While Britney Spears burst onto the scene as a singer Paris Hilton’s arrival was more of a true testament to America’s ability to create something out of nothing. Paris Hilton has rich parents, that’s the extent of her reason for being in the limelight and it shows how starved we have become as a nation for celebrity. She did nothing, and I mean nothing, to deserve any kind of limelight but between her rampant partying and our lust for celebrity creation we put her there. She buzzed along nicely in the background until one day a sex tape came out. Back in the day a sex tape would be cause for embarrassment and a step to the side of the limelight, but the public, and Paris, ate it up. It launched her from mildly famous to uber famous in a matter of seconds. Tides turn quickly, however. People are getting bored with Paris, and who could blame them, she still does nothing. Content with just being a pretty face she continues to party and show up at events, but that’s about it. Nothing of substance. This is why it sickened me the first time I heard a teenage girl on MTV refer to Paris Hilton as their hero. Have we really fallen that far as a society? The good news is these celebrities are the kind that are very easy to take down. Media outlets are already putting together Paris Hilton bans in their newsrooms knowing that she is truly one of those people where if we stop looking she stops existing. Celebrity created – celebrity on the way to being destroyed.

One of Paris Hilton’s buddies is Kim Kardashian, who happens to be the daughter of deceased former OJ Simpson lawyer Robert Kardashian. Kim hasn’t played the fame game quite as well as her buddy Paris. In fact, the main reason Kim’s name has popped up on entertainment programs has been due to her relationship with the hotel heiress. There have been attempts to link her romantically with actual famous people, but for the most part those have failed to register Kim as even the tiniest of stars in the entertainment world’s massive, ever glowing, nightscape.
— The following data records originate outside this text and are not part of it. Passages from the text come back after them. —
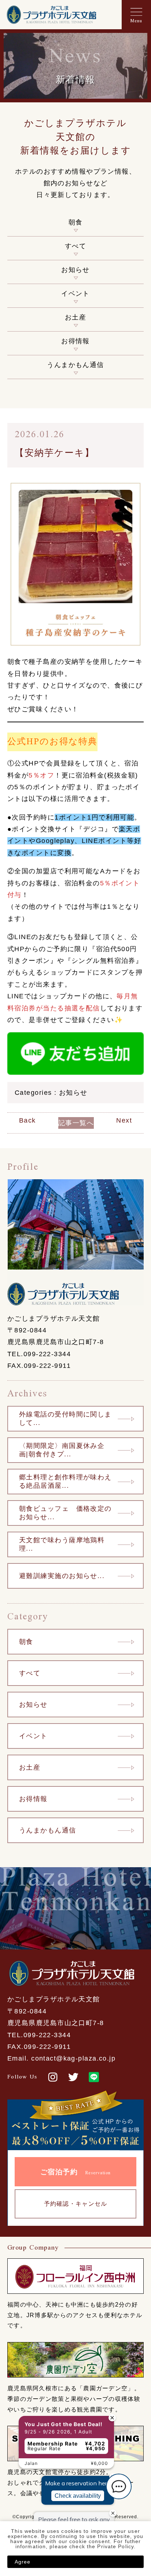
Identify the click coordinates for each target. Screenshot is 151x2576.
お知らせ (75, 269)
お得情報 (75, 341)
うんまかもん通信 (75, 364)
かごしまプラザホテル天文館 (51, 14)
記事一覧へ (76, 1123)
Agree (23, 2562)
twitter (73, 2077)
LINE (94, 2077)
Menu (136, 21)
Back (27, 1120)
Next (124, 1120)
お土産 (75, 317)
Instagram (53, 2077)
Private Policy (115, 2546)
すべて (75, 246)
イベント (75, 293)
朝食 (76, 222)
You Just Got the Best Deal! (52, 2378)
Then last week, much like Paris’s story, a sex tape came out, but unlike Paris’ sex tape Kim’s was raunchier and involved a quasi-celeb, R&B singer Brandy’s brother, Ray-J. The press from this has already vaulted Kardashian to household name status in the entertainment community (no word on whether or not it will do the same for Ray-J). When a new star is “born,” or in this case created, another must be destroyed. The real irony in Kardashian’s story is that celeb may be her own friend, Paris Hilton. Kim Kardashian - famous father, rich girl, famous friend, sex tape - celeb created.

There are a few things we can glean from all this. One, we no longer have long lasting celebrities like we used to. In the 50’s and 60’s we had the likes of Marilyn Monroe, Elvis, James Dean and The Beatles. No one today measures up to those folks, not even close. Our standards for celebrity are nowhere near as high as they used to be. Second, celebs today, if they’re smart enough to see how they were created, should take note of how quickly similar build-ups fade out. You should be able to see your own timetable. For instance, when a friend and I were talking about going out for VJ auditions we both noted how it would be a two to three year gig at best and that if we got the job we’d need to utilize the status we’d have as soon as possible (FYI - we didn’t get the jobs). Celebrities need to start looking at their own fame the same way. Carson Daly and Ryan Seacrest have and it’s positioned them nicely for longevity. It’s no longer “this is a career,” in 2007 it’s “this is a window of opportunity.” Windows close. Stars fade. And in our ADD riddled nation we’ll move on, quickly. In short, it isn’t all about the fame, it’s all about what you do with it.


posted by Adam Bernard @ 7:58 AM  
  • At 10:12 AM, Blogger Lyndsey Belle said…

    Absolutely brilliantly said! No doubt inspired by our mutally fave show, Dirt, but I appreciate each sentiment!